Task prompt
Every line from the one containing "Task: Open the 設定 tab" to the one containing "Click the Poll Worker Menu heading" in the records below, both included, must be set down exactly, and no other line.

Extracted records
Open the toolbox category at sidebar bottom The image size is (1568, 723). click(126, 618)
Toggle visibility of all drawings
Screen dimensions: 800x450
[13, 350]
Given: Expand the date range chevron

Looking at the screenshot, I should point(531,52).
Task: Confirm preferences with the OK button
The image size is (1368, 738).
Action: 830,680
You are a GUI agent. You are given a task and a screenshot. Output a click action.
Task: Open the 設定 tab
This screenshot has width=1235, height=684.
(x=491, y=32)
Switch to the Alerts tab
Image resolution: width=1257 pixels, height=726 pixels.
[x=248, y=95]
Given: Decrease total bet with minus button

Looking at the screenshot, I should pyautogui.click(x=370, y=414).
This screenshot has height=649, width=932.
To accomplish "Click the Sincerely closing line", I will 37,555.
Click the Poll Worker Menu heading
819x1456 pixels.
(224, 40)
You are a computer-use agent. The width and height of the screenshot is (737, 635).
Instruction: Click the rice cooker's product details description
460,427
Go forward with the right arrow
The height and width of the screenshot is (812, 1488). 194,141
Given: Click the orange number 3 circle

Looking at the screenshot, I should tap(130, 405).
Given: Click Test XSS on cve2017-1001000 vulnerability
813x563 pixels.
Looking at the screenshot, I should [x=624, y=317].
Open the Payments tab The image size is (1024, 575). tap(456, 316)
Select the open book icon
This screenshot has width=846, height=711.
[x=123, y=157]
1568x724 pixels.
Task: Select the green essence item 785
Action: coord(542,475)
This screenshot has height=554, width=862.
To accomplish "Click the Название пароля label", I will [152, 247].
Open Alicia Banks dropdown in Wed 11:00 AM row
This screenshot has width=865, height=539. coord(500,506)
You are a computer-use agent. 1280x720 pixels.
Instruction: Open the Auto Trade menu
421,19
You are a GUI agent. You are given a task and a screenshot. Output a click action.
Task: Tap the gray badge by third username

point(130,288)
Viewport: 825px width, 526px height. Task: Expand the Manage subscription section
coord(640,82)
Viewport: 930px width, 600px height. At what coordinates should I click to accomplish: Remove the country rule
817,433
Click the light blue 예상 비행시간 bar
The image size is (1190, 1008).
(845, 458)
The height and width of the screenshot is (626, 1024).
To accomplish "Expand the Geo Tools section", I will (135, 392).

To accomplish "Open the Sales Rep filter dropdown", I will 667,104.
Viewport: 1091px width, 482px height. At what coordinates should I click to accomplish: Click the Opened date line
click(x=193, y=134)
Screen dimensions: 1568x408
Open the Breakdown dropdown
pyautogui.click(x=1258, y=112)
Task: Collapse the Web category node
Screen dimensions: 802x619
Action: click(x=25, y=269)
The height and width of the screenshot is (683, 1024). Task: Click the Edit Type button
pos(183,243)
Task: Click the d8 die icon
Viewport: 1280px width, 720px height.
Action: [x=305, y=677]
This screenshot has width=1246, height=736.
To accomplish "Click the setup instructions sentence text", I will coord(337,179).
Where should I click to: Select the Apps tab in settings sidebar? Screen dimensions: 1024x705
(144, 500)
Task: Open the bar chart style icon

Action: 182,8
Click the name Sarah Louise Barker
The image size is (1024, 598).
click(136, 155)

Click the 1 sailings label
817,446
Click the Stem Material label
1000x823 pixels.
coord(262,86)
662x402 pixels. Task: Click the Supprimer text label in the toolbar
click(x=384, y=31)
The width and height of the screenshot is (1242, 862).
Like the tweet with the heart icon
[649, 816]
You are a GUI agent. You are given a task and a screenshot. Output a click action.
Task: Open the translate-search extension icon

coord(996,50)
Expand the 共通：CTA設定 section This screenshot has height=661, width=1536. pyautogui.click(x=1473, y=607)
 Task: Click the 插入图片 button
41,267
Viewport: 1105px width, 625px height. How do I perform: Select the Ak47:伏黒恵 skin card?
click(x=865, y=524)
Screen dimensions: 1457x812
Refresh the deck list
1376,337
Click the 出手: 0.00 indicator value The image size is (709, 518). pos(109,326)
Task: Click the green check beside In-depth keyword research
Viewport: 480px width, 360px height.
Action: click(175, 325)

Expected answer
Task: Open the 設定 tab
This screenshot has width=1235, height=684.
(x=491, y=32)
Switch to the Alerts tab
Image resolution: width=1257 pixels, height=726 pixels.
[x=248, y=95]
Given: Decrease total bet with minus button

Looking at the screenshot, I should pyautogui.click(x=370, y=414).
This screenshot has height=649, width=932.
To accomplish "Click the Sincerely closing line", I will 37,555.
Click the Poll Worker Menu heading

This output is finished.